**Problem statement**.
Everything from the line containing "Open Compartilhe com Hosts como você" through the end of the entries should be transcribed exactly. Leave out all other lines.
%%
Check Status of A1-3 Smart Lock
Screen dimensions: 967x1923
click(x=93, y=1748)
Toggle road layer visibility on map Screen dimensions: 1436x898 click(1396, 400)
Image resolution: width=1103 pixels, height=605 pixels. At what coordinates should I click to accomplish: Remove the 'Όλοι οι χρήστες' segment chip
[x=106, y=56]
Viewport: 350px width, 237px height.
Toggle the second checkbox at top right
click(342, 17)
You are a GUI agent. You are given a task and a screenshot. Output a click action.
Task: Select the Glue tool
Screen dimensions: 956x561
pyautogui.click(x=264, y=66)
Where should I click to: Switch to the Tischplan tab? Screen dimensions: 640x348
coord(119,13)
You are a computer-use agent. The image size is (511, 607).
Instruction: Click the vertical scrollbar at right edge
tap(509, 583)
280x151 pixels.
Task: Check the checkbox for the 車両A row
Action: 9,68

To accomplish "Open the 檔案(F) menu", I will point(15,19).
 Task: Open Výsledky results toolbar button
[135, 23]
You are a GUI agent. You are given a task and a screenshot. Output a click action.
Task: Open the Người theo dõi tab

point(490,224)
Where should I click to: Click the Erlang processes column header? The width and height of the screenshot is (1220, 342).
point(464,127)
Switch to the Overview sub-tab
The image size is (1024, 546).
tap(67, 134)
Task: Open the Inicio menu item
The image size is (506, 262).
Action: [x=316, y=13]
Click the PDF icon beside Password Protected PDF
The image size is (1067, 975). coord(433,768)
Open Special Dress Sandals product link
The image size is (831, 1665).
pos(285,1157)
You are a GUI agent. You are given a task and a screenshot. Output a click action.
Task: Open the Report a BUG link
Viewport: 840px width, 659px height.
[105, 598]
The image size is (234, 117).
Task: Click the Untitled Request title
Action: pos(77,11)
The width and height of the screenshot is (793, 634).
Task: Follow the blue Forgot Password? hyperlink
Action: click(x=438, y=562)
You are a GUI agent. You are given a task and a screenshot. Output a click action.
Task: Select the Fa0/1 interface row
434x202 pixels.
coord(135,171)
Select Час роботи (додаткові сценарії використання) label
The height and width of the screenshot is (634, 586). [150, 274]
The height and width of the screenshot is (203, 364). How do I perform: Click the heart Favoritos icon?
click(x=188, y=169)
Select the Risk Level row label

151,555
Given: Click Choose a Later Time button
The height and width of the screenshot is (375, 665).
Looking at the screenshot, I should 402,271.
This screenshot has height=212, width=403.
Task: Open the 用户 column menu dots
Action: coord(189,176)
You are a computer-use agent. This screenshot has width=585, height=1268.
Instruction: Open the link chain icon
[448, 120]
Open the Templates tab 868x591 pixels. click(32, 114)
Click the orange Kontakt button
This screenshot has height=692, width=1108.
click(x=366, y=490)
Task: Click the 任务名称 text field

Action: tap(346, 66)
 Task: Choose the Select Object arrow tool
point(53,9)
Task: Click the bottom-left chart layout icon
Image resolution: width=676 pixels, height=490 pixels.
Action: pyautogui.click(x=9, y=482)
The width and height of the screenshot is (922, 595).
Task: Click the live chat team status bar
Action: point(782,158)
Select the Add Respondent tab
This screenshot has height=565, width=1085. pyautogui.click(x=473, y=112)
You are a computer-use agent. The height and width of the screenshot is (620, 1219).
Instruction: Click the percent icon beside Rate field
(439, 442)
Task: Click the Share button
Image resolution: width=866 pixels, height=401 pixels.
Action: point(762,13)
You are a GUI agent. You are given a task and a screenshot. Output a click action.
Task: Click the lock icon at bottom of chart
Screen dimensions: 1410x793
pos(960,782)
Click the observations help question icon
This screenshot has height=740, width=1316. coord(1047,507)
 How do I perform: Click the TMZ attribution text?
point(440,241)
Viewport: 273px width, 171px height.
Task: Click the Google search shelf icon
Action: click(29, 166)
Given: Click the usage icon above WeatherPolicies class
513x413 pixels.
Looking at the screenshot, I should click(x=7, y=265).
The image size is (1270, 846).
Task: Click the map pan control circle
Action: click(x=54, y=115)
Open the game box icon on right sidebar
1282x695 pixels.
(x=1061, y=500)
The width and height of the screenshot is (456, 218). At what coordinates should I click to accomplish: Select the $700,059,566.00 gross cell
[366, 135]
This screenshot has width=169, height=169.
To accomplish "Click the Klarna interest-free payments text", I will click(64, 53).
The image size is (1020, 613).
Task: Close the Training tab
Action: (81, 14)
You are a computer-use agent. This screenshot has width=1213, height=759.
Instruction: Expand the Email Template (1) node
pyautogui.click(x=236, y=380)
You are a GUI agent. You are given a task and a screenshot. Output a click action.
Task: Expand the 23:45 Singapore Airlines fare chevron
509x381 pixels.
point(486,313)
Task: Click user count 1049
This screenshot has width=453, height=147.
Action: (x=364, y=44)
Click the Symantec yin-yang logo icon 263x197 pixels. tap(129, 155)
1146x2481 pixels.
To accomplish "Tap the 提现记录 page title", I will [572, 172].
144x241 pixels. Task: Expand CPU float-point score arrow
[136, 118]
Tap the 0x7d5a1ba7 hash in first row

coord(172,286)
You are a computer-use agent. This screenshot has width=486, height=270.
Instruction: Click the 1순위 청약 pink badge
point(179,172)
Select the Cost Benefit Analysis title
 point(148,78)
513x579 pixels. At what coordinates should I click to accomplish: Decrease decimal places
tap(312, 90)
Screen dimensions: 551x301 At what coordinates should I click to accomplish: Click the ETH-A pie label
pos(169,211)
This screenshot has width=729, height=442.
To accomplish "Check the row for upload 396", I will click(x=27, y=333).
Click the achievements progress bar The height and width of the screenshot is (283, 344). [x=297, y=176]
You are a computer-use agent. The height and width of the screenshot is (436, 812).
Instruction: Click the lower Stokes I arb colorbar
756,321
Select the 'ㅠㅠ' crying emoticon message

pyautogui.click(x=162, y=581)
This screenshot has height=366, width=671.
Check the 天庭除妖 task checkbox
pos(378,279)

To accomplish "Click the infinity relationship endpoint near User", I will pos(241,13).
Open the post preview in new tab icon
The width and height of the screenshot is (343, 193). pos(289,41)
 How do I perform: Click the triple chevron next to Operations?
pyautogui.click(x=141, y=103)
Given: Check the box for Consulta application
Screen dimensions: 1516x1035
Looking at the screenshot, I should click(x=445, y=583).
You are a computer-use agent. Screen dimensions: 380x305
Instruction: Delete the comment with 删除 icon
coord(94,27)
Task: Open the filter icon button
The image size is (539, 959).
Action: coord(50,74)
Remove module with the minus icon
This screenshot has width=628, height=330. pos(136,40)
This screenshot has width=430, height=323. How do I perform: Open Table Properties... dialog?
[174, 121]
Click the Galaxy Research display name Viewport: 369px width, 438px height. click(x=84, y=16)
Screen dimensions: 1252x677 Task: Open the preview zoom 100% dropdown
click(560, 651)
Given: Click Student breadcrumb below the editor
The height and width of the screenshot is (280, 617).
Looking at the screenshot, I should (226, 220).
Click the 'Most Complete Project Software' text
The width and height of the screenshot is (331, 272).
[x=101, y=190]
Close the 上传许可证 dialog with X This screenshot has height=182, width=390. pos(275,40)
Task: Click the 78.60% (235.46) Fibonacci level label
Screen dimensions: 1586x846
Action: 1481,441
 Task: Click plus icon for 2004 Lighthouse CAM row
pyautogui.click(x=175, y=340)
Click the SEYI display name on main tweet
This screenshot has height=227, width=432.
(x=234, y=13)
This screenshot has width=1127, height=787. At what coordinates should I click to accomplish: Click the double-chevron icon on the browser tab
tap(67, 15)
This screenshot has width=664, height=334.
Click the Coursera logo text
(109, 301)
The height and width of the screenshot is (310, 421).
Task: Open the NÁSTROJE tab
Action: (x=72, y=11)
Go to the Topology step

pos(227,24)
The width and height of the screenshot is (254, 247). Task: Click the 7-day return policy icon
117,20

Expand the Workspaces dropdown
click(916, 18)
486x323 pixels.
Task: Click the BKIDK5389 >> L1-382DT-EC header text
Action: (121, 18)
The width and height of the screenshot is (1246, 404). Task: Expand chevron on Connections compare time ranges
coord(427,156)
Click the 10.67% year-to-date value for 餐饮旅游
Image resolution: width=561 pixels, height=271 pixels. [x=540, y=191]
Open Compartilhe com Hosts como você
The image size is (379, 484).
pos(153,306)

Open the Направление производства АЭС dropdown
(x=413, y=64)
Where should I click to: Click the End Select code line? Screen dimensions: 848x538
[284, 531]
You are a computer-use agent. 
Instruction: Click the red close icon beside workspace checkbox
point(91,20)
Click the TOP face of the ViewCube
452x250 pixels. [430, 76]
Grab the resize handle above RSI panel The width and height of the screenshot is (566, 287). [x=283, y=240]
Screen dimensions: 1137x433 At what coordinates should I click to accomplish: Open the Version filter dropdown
%%
**Solution for this exercise**.
Open Compartilhe com Hosts como você
The image size is (379, 484).
pos(153,306)

Open the Направление производства АЭС dropdown
(x=413, y=64)
Where should I click to: Click the End Select code line? Screen dimensions: 848x538
[284, 531]
You are a computer-use agent. 
Instruction: Click the red close icon beside workspace checkbox
point(91,20)
Click the TOP face of the ViewCube
452x250 pixels. [430, 76]
Grab the resize handle above RSI panel The width and height of the screenshot is (566, 287). [x=283, y=240]
Screen dimensions: 1137x433 At what coordinates should I click to accomplish: Open the Version filter dropdown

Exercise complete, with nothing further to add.